O Conselho Nacional de Educação (CNE) divulgou uma resolução para assegurar o cumprimento dos 200 dias letivos e o direito à educação em situações que possam comprometer o calendário escolar. A medida visa garantir a continuidade das atividades escolares e a reposição das aulas, seguindo recomendação do Ministério Público Federal (MPF) de julho de 2025, em resposta aos impactos da violência armada sobre a educação.
Desde 2024, o MPF, por meio da Procuradoria Regional dos Direitos do Cidadão no Rio de Janeiro, tem colaborado com a organização Redes da Maré, o Fórum Estadual de Educação e a defensora pública Maria Júlia Miranda, em causas relacionadas à infância. A nova resolução tem abrangência nacional e estabelece diretrizes para planejamento, prevenção, resposta e reorganização do calendário letivo, assegurando o retorno seguro às atividades.
A resolução do CNE destaca a importância de fortalecer a cooperação entre União, estados, Distrito Federal e municípios para garantir respostas coordenadas e a definição de responsabilidades. O objetivo é prevenir interrupções evitáveis, minimizar impactos no calendário letivo e assegurar a retomada segura das atividades educacionais em situações de crise, emergência, violência intra e extraescolar, incluindo confrontos armados em áreas vulneráveis.
Além da violência armada, a resolução orienta ações para lidar com emergências sanitárias, riscos à saúde pública, paralisações prolongadas, problemas administrativos, desastres e emergências climáticas. Dados do estudo ‘Educação Resiliente’, do movimento Todos pela Educação, indicam que 34% das escolas brasileiras suspenderam dias letivos em 2023 devido a eventos climáticos extremos, com a média de dias sem aula dobrando em 2024.
A resolução exige que as redes de ensino realizem um planejamento prévio para evitar decisões improvisadas e respostas desiguais. Gestores públicos devem formular protocolos por unidade escolar, definir instâncias decisórias, estabelecer canais de comunicação com a comunidade escolar e adotar medidas de continuidade pedagógica, priorizando estudantes e comunidades mais vulneráveis.
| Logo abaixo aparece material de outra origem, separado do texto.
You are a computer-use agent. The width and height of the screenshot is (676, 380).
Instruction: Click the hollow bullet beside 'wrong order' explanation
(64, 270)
A norma estabelece que a suspensão das aulas presenciais não deve ser a resposta padrão e devem ser consideradas medidas proporcionais de mitigação e adaptação. Deve-se evitar a suspensão por prazo indeterminado e alternativas pedagógicas que não garantam equidade de acesso à educação. A exclusão escolar por barreiras sociais, físicas ou financeiras deve ser evitada.
A reorganização do calendário escolar deve respeitar a obrigação de cumprir os 200 dias de efetivo trabalho escolar e a carga horária mínima anual, permitindo flexibilidade do ano civil em casos excepcionais. O sistema de ensino deve oferecer suporte técnico e articular providências externas quando necessário, especialmente em situações de risco.
A resolução reforça a responsabilidade do sistema de ensino em resolver problemas de segurança ou infraestrutura, que não deve ser transferida para a gestão escolar. A Secretaria de Educação deve agir de forma coordenada com áreas de segurança pública, saúde, assistência social, proteção e Defesa Civil, além de dialogar com o Ministério Público e a Defensoria Pública, fortalecendo a cooperação entre os entes federativos e diferentes setores do governo.